Long Form No. 1

A couple of threads have been coming together in the past week or so, and as a result I’ve been digging into both the library and my memory for what I call long-form pieces of music.

It started, actually, the other week when I wrote about late 1972 and my quiet evenings in the basement rec room with a new batch of records. I wrote that one of the more arresting pieces I listened to during that time was the long, live version of “Nantucket Sleighride” by Mountain.

And then one of my music-loving friends at Facebook posted a call for friends to offer – one a day – their five favorite songs/records/tracks. Now, I’m always game to play along with one of those challenges, but I’ve done my top five singles there at least once and I didn’t see any point in doing that again.* So I agreed to play, but noted that I’d be offering five of my favorite long-form tracks or suites of tracks.

That was something I considered here as a successor project to Ultimate Jukebox series I offered here five years ago. In the last installment of that thirty-eight week project, I wrote:

One constraint I might ignore on a second go-round is length. I set a limit of 7:30 for a record, knowing that a 45 could handle that much, and I hit that limit with Richard Harris’ “MacArthur Park.” (I came close, relatively, with Harry Chapin’s “Taxi” and Buddy Miles “Down by the River” and maybe a few others that don’t come to mind right now.) If I were to do the project over, I’d ignore that limit and include longer pieces.

Some of the worthy longer pieces that come immediately to mind are the Side One suite on Shawn Phillips’ Second Contribution, the Allman Brothers Band’s performance of “Whipping Post” from At Fillmore East, Bob Dylan’s “Idiot Wind” from Blood on the Tracks, “Beginnings” by Chicago from Chicago Transit Authority, Don McLean’s “American Pie,” Leon Russell’s take on “Jumpin’ Jack Flash/Youngblood” from The Concert for Bangla Desh and Boz Scaggs’ “Loan Me A Dime” from his self-titled album.

But when I posted the first of my five selections earlier this week, I for some reason ignored that long-ago limit of 7:30 as a guide and offered instead a limit of 7:11, noting erroneously that I chose that running time because that was the length of the Beatles’ “Hey Jude.” (As it happens, the track on the 1970 Hey Jude collection runs 7:06, and the track on the “Mono Master” CD of the Beatles in Mono box set runs 7:19. But never mind, 7:11 it was.)

But where to start?

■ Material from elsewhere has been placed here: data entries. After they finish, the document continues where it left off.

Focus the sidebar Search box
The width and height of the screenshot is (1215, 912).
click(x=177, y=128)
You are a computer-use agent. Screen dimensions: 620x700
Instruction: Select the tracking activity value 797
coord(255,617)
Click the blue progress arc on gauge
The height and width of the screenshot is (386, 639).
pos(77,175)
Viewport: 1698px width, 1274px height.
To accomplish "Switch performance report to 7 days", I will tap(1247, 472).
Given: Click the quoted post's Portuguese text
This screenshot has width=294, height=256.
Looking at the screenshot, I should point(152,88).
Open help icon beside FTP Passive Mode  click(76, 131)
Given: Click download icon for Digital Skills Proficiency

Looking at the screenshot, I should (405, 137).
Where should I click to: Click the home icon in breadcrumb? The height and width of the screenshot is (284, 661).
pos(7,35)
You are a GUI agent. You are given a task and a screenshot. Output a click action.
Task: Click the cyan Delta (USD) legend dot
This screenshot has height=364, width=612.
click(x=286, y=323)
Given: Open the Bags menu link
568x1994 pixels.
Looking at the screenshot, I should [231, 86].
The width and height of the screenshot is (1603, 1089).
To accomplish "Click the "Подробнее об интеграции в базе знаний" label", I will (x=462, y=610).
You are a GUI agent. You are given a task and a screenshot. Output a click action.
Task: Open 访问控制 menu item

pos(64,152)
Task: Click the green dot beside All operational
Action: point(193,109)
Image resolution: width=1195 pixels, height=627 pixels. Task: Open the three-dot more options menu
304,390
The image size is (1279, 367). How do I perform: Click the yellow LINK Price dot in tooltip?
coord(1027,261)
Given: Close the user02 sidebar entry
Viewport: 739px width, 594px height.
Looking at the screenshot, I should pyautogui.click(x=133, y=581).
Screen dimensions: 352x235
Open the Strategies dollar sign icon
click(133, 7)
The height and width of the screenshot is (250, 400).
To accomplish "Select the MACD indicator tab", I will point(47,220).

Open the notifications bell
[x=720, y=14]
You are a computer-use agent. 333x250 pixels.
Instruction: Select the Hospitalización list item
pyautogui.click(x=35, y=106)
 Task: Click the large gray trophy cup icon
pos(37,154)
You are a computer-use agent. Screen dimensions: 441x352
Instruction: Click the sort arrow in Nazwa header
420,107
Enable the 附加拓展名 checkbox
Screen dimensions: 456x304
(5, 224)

That actually was the easiest decision. In the blog post about late 1972, I’d noted that the live version of “Nantucket Sleighride” was the first long jam I’d gotten into. So I went back from there to the first long-form suite that had grabbed hold of my ears (sifting the difference between the two by defining a jam as an improvised extension of a song while a suite is a planned chain of multiple songs).

And the first long-form suite I dug into deeply came from one of the first two albums I bought when I became deeply interested in pop and rock music in 1970. In February or so of that year, a friend passed on to me an hour of taped music from the Twin Cities’ FM station KQRS, and among the tunes in that hour was most of Chicago’s “Ballet for a Girl in Buchannon,” the original setting for “Make Me Smile,” which I soon heard coming out of my AM speakers in a single edit.

I grabbed the album – called simply Chicago at the time and now generally called Chicago II – in May of 1970, and then I bought the piano book for the album and a piano transcription of the long-form introduction. And I spent a good portion of my music time for the next year digging into the album and the long suite, which came from the pen of trombonist James Pankow. (During my freshman year of college, a lot of the guys I hung around with were impressed with my piano version of “Make Me Smile.,” The gals, however, went for “Colour My World.”)

So what was it that grabbed me? The horns, especially when they came in on the off-beat during “Make Me Smile,” the shifts in tempo and style, the romance in the lyrics of “Make Me Smile” and the triumphant return to “Make Me Smile” near the end of the suite. Even back then, the lyrics of “Colour My World” were a bit over-sweet for me, but that was a minor complaint.

And even though I don’t listen to it nearly as often as I once did, any exploration of the long-form music that moves me has to start at the beginning. And for me, that was Chicago’s “Ballet for a Girl in Buchannon.”

*While my list of my five favorite singles might vary slightly from time to time, it will always include “Cherish” by the Association, “We” by Shawn Phillips, “Long Long Time” by Linda Ronstadt and “Summer Rain” by Johnny Rivers. The fifth spot is often open for discussion, often with the comment – made here before, I know – that if the Beatles’ “Back In The U.S.S.R.” had been released as a single, there would be no discussion of No. 5.

Tags:

One Response to “Long Form No. 1”

  1. Tim McMullen says:

    Nice to read the long form explanation of the FB post. Thanks.